TEXTE ::
# # # # # # #

C’est l’histoire angoissante d’un homme dépossédé d’un rein en pleine nuit après une soirée arrosée. Le lendemain matin, ce quadragénaire carriériste et fêtard se retrouve abandonné au bord d’une rivière et ne se souvient absolument de rien. Juste la cicatrice au bas du dos lui renvoie à la cruauté de l’opération subie. De cette histoire improbable à la Almodóvar (La Peau que j’habite), Arnold de Parscau en a tiré dans son premier long métrage un polar très noir, parfois trop stylé et souvent à la limite du drame obsessionnel.
A 25 ans, le jeune réalisateur aborde dans Ablations un univers troublant, celui du trafic d’organes qui fait basculer un homme dans la folie totale. Le contexte du trafic d’organes reste dans l’histoire très flou, mais même en filigrane, il n’est pas moins angoissant que le film lui-même.
Juste en France, on compte aujourd’hui plus de 67 000 patients en insuffisance rénale terminale. Et la liste d’attente pour une greffe de rein s’allonge d’année en année. En 2012, quelque 13 333 patients attendaient une transplantation, or seuls 3 069 patients ont pu être transplantés. En 2011, on estimait à 216 le nombre de personnes mortes faute de greffon disponible. En France, le trafic d’organes est puni de sept ans de prison et plus de 100 000 euros d'amende. Hélas, au niveau international, le commerce illégal d’organes défraye régulièrement la chronique, parfois avec des saisis sur des personnes à leur insu…
Quel prix est-on prêt à payer pour obtenir un rein ? Et jusqu’où va la haine de quelqu’un à qui on l’a volé ? Arnold de Parscau n’est pas Hitchcock, mais il se fait un malin plaisir d’ausculter les méandres du traumatisme psychique de cet homme et père de deux enfants dont l’existence bascule et la famille explose. Avec des grands plans et des horreurs qui planent hors cadres, le réalisateur explore le cheminement de la folie remplie de visions cauchemardesques : de l’opération sauvage au fond d’une piscine jusqu’à l’étouffement dans un océan de gélules et des scènes sanglantes. Âmes sensibles s’abstenir !

# # # # # # #

DONNÉES RECUEILLIES ::

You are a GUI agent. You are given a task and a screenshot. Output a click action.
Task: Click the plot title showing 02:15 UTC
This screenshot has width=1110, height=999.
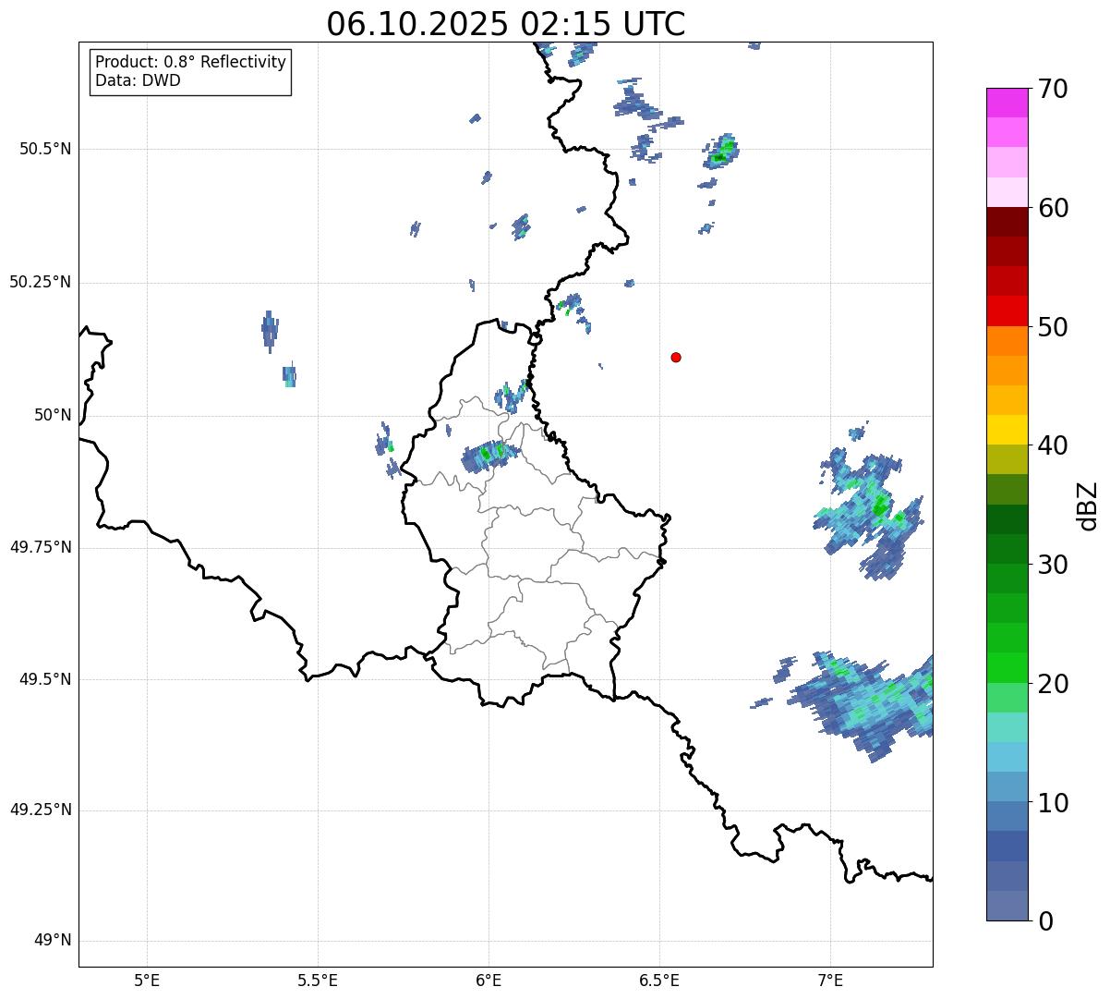[506, 24]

# # # # # # #

CONSIGNE :: Reprenez la critique du film Ablations après sa dernière phrase et prolongez-la. La liste constitue un matériau indépendant du texte.

RÉPONSE ::
Denis Menochet avait fait impression à Benoît Delépine (Mammuth, Louise-Michel, Le Grand Soir) avec son apparition dans Inglorious Basterds de Quentin Tarantino. Dans Ablations, il incarne avec fougue cette quête obsessionnelle d’un homme prêt à tout pour retrouver l’intégrité de son corps. Son personnage Pastor sait parfaitement qu’un seul rein suffit pour vivre, mais l’ablation de cet organe vital lui fait perdre la raison.
En passant, on croise également les formidables Yolande Moreau et Philippe Nahon qui campent un vieux couple de chasseurs de reins aussi diabolique que féerique. Une histoire truffée d’humour sombre qui nous procure plein de rebondissements.